こんな動機で他人の期待に応えようとしていないか

なぜ期待に応えようとするのか

 同じ嘘をつくのでも動機はいろいろとある。

 相手を騙すために嘘をつく人。

 自分を飾るために嘘をつく人。

 尊敬されたくて嘘をつく人。

 愛を求めて嘘をつく人、「できないことをできないと言えない」。

 動機は人が感じること。

 この人は「騙すために嘘をついているな」と感じる。それが心で考えるということである。

 

 非利己主義と利己主義は行動特性は全く違うが、性格特性は同じように見える場合がある。

 行動は非利己主義に見えるが性格は神経症者ということを理解していない人は多い。

 神経症者は冷酷なまでに利己主義か、あまりにも非利己主義である。*8

 

 他人の期待に応えることが、本当に美徳なのは、他人への愛を動機として応えるときである。

 認められたいから他人の期待に応えようとすることとは行動特性である。

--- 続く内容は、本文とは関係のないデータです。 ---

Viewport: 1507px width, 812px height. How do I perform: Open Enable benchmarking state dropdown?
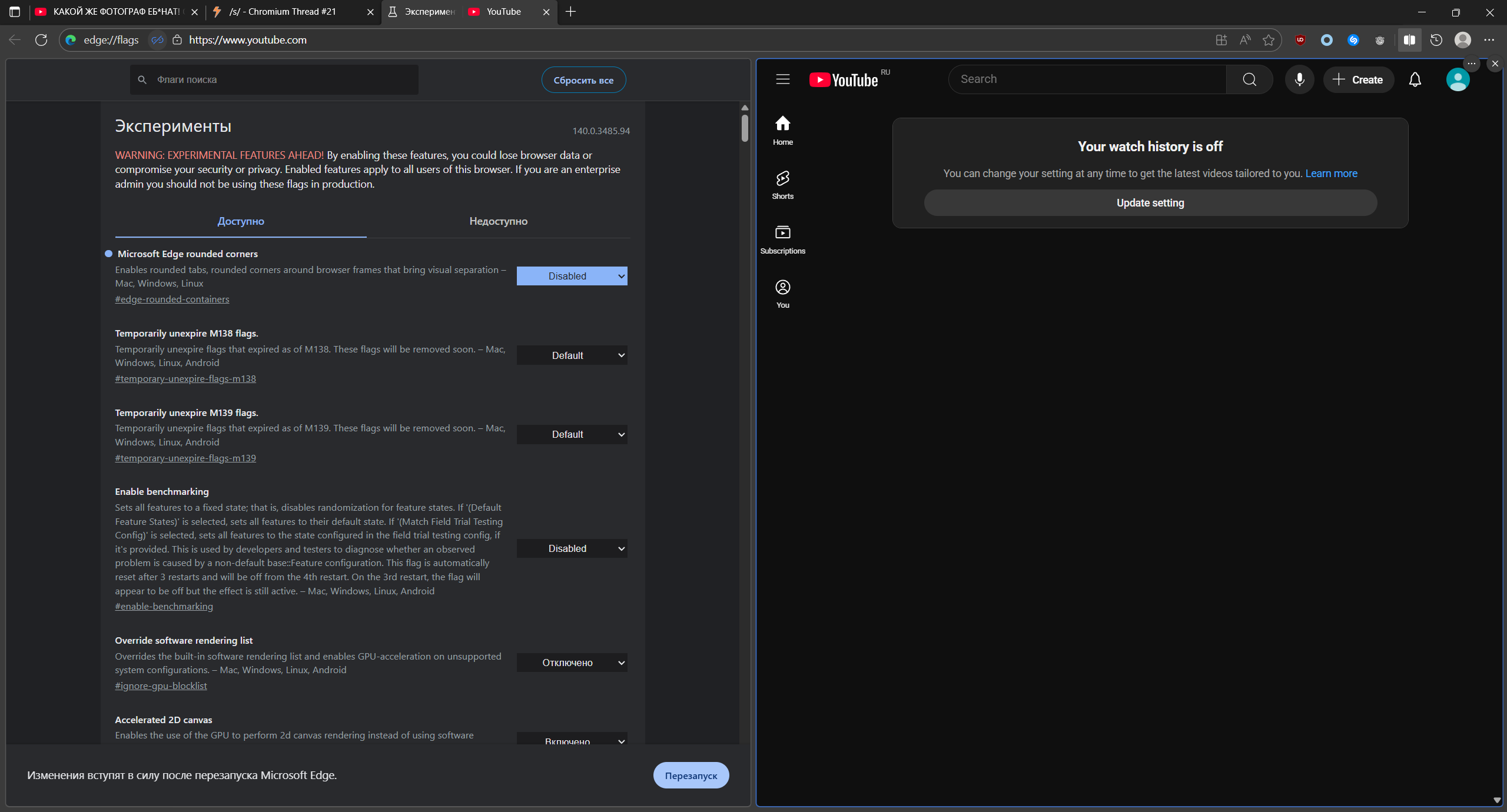[x=572, y=548]
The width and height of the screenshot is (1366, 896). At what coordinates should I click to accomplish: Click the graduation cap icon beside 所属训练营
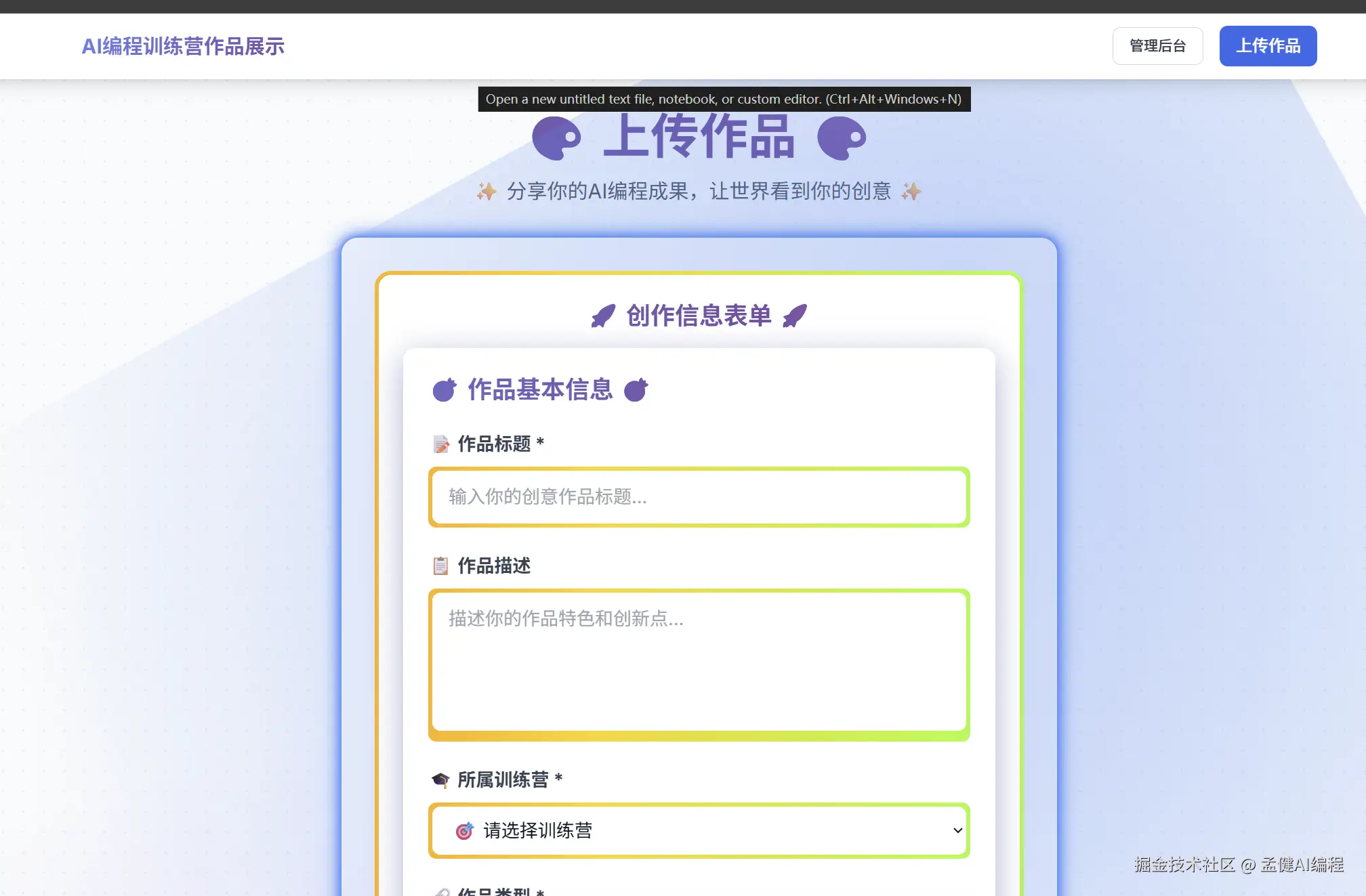(440, 780)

行動特性で物事を判断してはいけない。

 不安から他人の期待に応えるのか、愛情から他人の期待に応えるのかが性格特性である。

 報われない努力か、報われる努力かの問題は行動特性ではない。性格特性の結果である。行動は見えるが、性格はその場では見えないことがある。

 生きるのが辛い人は、世の中の全ての美徳を、自分の心の中で再検討しなければならない。

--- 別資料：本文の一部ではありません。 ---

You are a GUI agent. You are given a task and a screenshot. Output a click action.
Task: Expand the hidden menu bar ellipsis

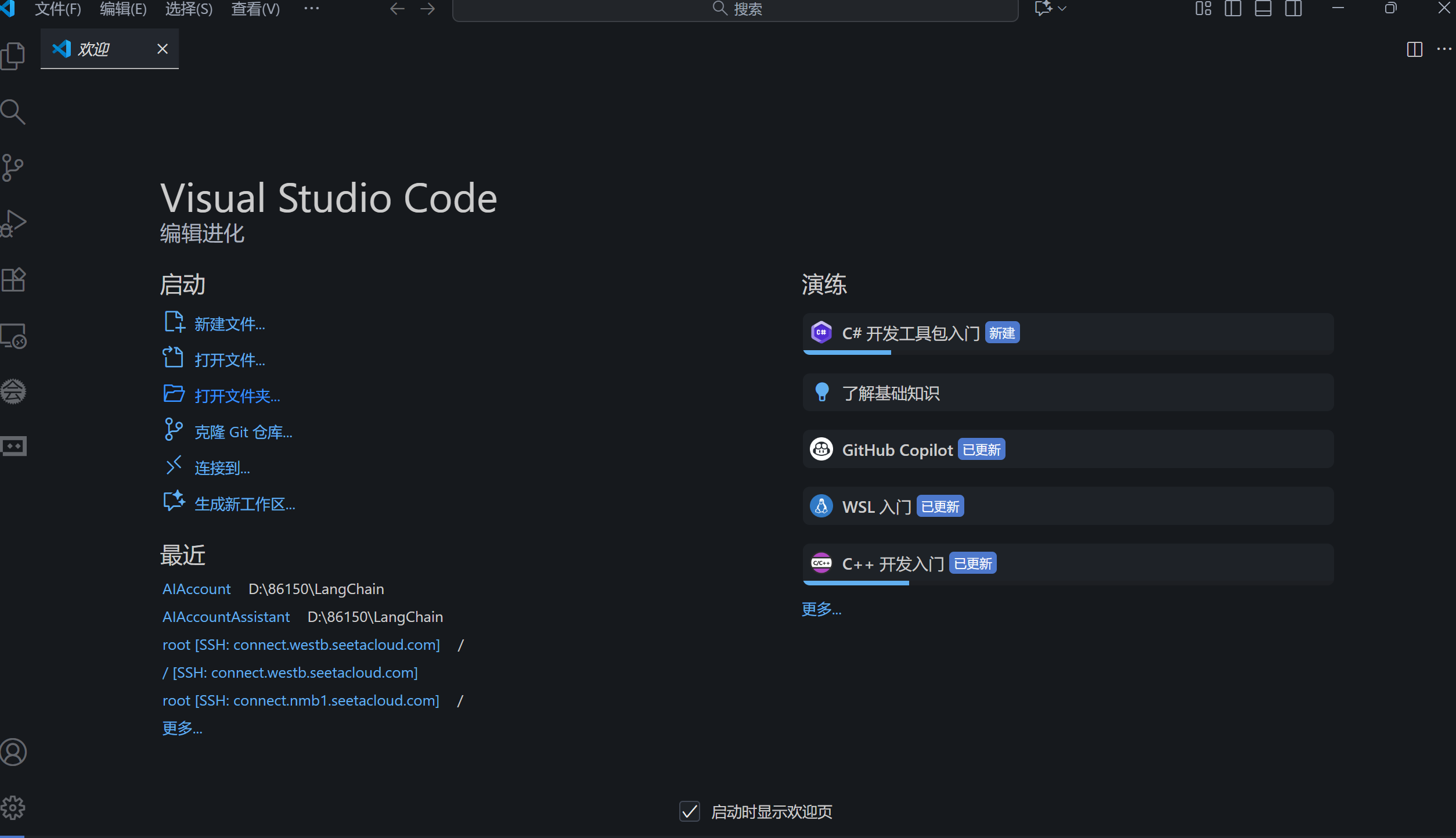[x=312, y=9]
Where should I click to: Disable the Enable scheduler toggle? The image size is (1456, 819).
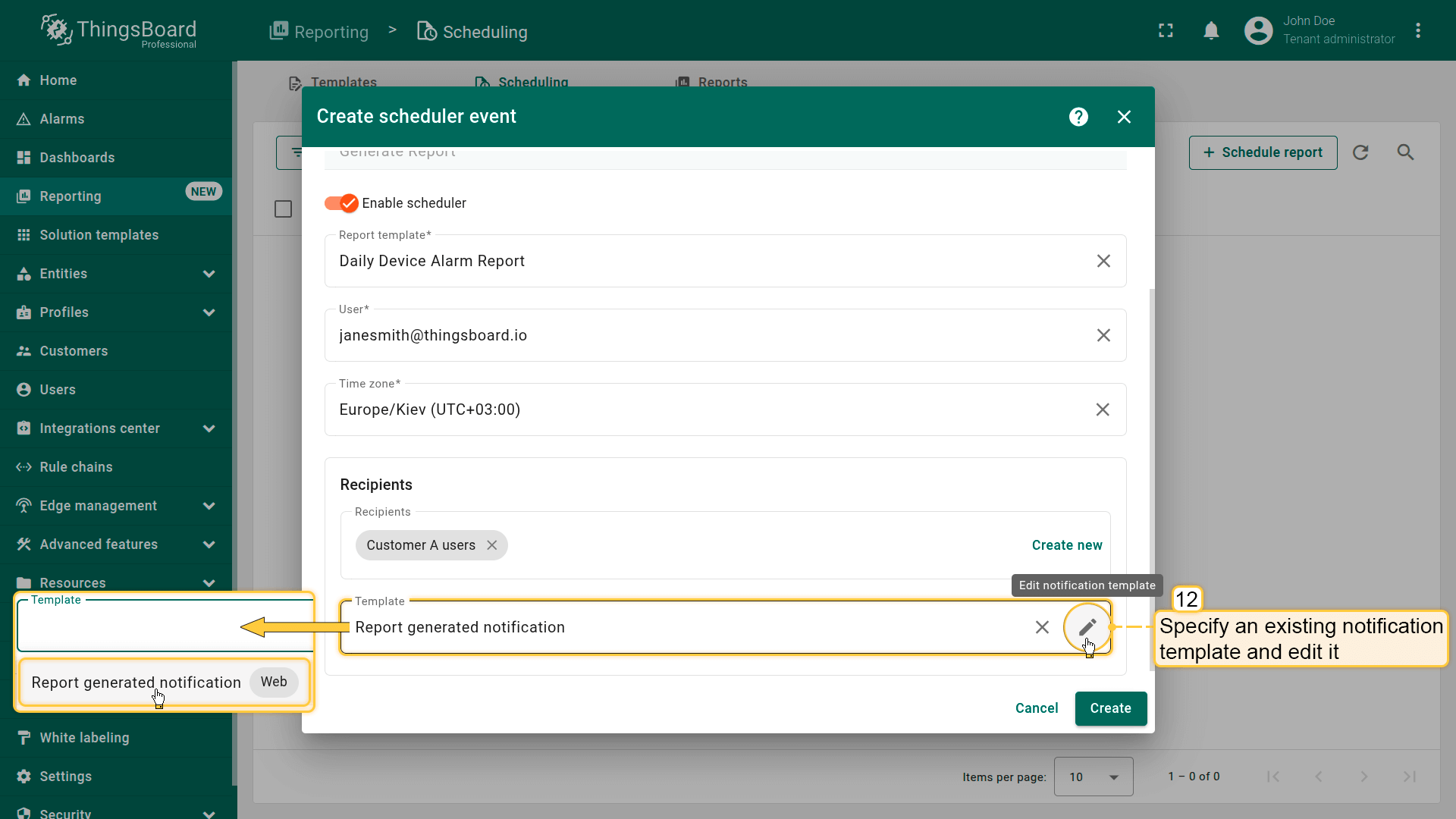click(x=340, y=203)
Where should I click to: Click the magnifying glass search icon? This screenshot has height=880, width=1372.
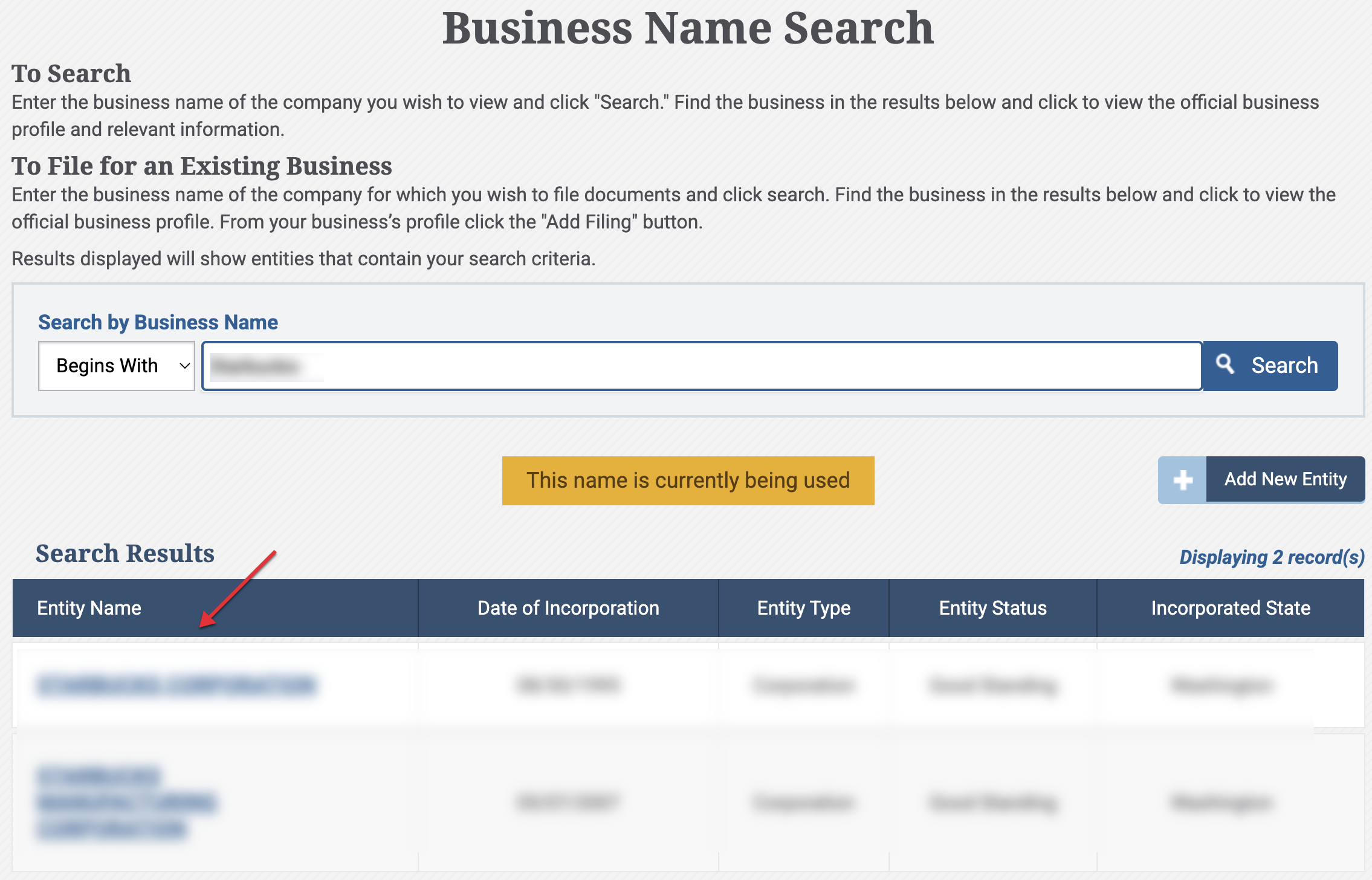pyautogui.click(x=1225, y=364)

 世の中の全ての美徳は性格特性で判断しなければならない。

 行動特性としての美徳は、時に人を地獄に連れて行く。人に絡むからである。

 この世の中で怖いのは悪魔ではない。美徳という仮面をかぶった悪魔である。

 日本人を不幸にしているのは、この美徳という仮面をかぶった悪魔である。美徳という仮面をかぶった悪魔は、本人は美徳の人と思い込んでいることが多い。

 行動特性と性格特性が違うという認識が欠如しているために様々な間違いが起きている。

 愛に基づく厳しい教育が疎かにされる。体罰という名の下に禁止される。志の高さと、「〝べき〞の暴君」が混同される。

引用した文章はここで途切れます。